Der US-amerikanische Spielfilm Irgendwann in Mexiko aus dem Jahr 2003 schließt die El Mariachi-Trilogie ab. Regisseur Robert Rodriguez liefert mit der überdreht und opulent inszenierten Actionkomödie ein wahres Feuerwerk an Zitaten und filmgeschichtlichen Querverweisen, an ironischen Brechungen und parodistischem Klamauk. Gewalttaten sind dabei auf eine ebenso beiläufige wie humorvoll überzogen inszenierte Art ein zentraler Bestandteil der Handlung und sollen zur Unterhaltung gereichen, was die bewegte Vorgeschichte im Rahmen des Jugendschutzes erklärt.

Für die Kinoauswertung im Jahr 2003 konnte keine Jugendfreigabe von der Freiwilligen Selbstkontrolle der Filmwirtschaft (FSK) erwirkt werden. Beanstandet wurde die massierte Inszenierung von Tötungen zu Unterhaltungszwecken. In der Argumentation wird Jugendlichen nicht zugetraut, die ironischen Brechungen zu erkennen. Im Jahr 2006 wurde von der FSF dieses Ergebnis für eine geschnittene Fassung bestätigt, auch von einem Berufungsausschuss. Zehn Jahre später bestätigte ein FSF-Prüfausschuss das Ergebnis für die integrale Fassung mit ähnlichen Argumentationslinien, allerdings nur noch mit einer knappen Mehrheit. Die aktuelle Entscheidung des FSF-Berufungsausschusses gewichtet das Genre der überdrehten Actionkomödie als zentrales Entlastungsmoment weitaus stärker, die etliche filmgeschichtliche Bezüge abfeiert, ironisch bricht und parodiert. Auch wenn 16-Jährige nicht alle Bezüge und Zitate entschlüsseln können, zweifellos können sie den Film als ironisches Werk der Popkultur erkennen.

Schon der Titel (Originaltitel Once Upon a Time in Mexico) stellt eine Verbeugung vor den epischen Spaghettiwestern vergangener Dekaden dar, ebenso der bombastische Soundtrack.
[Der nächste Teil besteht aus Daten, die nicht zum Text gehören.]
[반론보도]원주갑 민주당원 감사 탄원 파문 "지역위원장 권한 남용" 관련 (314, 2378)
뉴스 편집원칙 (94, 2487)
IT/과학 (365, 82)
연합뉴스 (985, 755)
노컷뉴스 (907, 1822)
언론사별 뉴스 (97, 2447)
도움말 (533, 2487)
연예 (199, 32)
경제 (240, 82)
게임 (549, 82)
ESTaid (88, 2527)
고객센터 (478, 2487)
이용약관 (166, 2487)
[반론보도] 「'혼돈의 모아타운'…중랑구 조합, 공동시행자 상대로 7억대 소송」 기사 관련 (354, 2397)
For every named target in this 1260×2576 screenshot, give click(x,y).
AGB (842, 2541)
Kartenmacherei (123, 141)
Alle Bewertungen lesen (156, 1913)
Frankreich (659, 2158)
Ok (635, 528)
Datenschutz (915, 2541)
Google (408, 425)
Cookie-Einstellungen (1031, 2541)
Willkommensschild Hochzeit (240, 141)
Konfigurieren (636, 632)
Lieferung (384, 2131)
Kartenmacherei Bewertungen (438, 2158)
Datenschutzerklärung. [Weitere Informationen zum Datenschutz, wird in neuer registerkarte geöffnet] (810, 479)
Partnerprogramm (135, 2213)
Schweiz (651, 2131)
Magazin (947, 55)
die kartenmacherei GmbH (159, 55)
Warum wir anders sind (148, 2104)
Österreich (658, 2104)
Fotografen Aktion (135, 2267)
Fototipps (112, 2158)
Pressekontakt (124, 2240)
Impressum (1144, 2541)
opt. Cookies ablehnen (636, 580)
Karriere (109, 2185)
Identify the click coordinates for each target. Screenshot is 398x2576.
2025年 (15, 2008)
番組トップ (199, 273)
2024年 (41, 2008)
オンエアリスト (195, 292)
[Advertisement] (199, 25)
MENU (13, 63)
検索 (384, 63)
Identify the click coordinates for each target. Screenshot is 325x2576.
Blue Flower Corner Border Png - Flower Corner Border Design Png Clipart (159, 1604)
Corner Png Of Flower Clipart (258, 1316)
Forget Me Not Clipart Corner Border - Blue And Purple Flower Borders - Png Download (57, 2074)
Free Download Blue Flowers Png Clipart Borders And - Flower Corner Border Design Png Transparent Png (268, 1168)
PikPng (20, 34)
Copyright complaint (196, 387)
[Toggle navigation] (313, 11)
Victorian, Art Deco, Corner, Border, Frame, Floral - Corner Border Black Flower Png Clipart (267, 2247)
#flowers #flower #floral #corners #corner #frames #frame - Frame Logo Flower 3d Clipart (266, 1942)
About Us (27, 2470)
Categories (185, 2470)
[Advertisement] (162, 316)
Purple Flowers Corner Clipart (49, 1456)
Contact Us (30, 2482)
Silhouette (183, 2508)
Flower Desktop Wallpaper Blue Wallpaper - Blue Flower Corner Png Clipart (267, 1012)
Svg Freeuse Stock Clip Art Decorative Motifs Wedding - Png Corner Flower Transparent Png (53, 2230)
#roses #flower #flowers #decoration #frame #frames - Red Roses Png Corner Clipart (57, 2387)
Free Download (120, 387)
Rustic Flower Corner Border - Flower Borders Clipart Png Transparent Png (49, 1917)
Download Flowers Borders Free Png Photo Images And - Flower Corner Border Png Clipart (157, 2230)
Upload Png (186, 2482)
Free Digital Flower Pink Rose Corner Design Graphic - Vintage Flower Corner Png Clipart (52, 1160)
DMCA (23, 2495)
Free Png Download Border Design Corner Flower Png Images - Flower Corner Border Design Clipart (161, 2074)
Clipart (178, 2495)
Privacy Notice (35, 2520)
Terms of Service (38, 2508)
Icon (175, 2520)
Dieser wird ergänzt durch die überzogen sentimentalen Mariachi-Gesänge des Haupthelden, die den Humorcharakter unterstreichen. Da das Geschehen in die Heimat des Regisseurs verlegt wurde und mit der zentralen Heldenfigur den traditionellen Legenden von lateinamerikanischen Volkshelden folgt, wird ein weiterer Bezug hergestellt, der hier jedoch ebenfalls ironisch gebrochen wird. Der Held wird zu Anfang des Films humorvoll überzogen als volkstümlicher Superstar vorgestellt. Damit wird der gesamte Film von Anfang an als Werk der Popkultur und in der Tradition des postmodernen Zitatekinos mit karnevalesken Zügen gekennzeichnet.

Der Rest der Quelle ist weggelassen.